§ **What is being asked**
Output only an exact transcription of the line containing "Where should I click to: Click the Nueva" and all lines that follow it in the data below.

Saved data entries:
↓↓↓

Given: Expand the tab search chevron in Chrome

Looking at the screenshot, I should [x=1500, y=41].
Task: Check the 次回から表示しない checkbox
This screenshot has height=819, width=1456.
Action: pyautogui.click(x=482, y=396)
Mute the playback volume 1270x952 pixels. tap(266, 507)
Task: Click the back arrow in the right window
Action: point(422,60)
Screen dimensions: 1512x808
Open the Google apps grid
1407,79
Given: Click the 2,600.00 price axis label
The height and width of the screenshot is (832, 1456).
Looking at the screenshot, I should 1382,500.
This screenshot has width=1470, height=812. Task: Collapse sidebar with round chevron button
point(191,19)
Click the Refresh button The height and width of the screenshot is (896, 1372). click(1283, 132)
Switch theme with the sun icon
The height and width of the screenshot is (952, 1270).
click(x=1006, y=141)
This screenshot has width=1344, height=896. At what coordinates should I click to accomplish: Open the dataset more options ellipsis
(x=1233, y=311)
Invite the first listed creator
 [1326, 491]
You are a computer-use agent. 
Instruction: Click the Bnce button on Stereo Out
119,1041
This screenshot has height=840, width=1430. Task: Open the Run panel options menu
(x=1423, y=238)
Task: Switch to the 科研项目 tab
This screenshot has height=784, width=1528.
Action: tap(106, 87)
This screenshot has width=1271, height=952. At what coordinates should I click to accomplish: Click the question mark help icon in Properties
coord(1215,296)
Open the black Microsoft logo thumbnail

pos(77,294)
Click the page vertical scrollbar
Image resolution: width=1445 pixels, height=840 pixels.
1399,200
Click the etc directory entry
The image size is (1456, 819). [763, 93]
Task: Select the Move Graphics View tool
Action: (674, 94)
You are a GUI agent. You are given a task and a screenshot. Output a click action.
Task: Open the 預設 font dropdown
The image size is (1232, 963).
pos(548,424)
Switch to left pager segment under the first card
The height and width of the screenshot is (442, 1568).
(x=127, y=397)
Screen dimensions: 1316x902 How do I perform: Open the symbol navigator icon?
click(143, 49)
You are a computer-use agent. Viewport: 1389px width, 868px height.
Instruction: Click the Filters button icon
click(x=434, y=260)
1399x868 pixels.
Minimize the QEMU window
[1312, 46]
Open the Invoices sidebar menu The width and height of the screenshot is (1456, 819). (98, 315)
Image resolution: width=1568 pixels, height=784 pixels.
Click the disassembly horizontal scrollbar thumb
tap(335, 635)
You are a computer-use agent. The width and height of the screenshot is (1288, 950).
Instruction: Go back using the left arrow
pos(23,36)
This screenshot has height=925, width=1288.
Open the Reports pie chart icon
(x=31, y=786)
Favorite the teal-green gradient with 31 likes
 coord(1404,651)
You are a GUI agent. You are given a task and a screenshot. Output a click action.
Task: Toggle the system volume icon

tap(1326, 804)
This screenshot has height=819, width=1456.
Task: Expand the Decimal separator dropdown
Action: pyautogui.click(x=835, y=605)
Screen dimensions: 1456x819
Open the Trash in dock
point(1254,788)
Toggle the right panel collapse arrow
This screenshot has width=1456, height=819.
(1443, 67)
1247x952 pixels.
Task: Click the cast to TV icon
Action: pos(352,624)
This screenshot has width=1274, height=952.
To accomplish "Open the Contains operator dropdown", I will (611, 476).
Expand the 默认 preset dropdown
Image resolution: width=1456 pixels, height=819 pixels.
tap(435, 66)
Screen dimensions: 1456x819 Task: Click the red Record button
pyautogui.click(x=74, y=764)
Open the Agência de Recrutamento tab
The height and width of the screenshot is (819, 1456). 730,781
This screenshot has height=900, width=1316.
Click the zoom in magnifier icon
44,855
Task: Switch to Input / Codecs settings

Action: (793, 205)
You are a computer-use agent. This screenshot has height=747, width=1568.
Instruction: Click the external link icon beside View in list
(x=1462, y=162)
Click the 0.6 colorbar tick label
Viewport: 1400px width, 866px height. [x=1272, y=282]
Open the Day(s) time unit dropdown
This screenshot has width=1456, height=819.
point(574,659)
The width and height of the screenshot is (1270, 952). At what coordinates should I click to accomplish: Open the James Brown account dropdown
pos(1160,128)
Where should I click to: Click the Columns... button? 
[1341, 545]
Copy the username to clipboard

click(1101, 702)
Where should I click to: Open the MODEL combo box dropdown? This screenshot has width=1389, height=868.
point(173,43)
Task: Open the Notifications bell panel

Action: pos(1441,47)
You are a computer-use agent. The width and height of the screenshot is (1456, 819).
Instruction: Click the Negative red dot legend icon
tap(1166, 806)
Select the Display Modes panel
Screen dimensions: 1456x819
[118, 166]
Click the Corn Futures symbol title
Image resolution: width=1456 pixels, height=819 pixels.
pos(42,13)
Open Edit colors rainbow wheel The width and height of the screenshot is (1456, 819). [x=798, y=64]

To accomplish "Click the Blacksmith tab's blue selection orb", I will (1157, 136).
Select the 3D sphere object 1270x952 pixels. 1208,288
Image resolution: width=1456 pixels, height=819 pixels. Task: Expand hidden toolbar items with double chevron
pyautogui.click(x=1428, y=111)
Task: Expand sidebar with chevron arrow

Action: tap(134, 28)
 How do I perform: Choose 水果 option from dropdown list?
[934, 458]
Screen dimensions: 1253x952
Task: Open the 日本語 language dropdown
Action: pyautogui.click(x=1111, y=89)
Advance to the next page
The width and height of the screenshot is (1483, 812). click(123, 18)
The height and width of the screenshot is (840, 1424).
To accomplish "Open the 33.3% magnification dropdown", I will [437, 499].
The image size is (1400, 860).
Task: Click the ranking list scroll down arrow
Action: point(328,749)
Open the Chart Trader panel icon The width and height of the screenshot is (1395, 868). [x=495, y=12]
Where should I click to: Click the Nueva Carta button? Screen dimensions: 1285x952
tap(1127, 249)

↑↑↑

§ **Exercise output**
Where should I click to: Click the Nueva Carta button? Screen dimensions: 1285x952
tap(1127, 249)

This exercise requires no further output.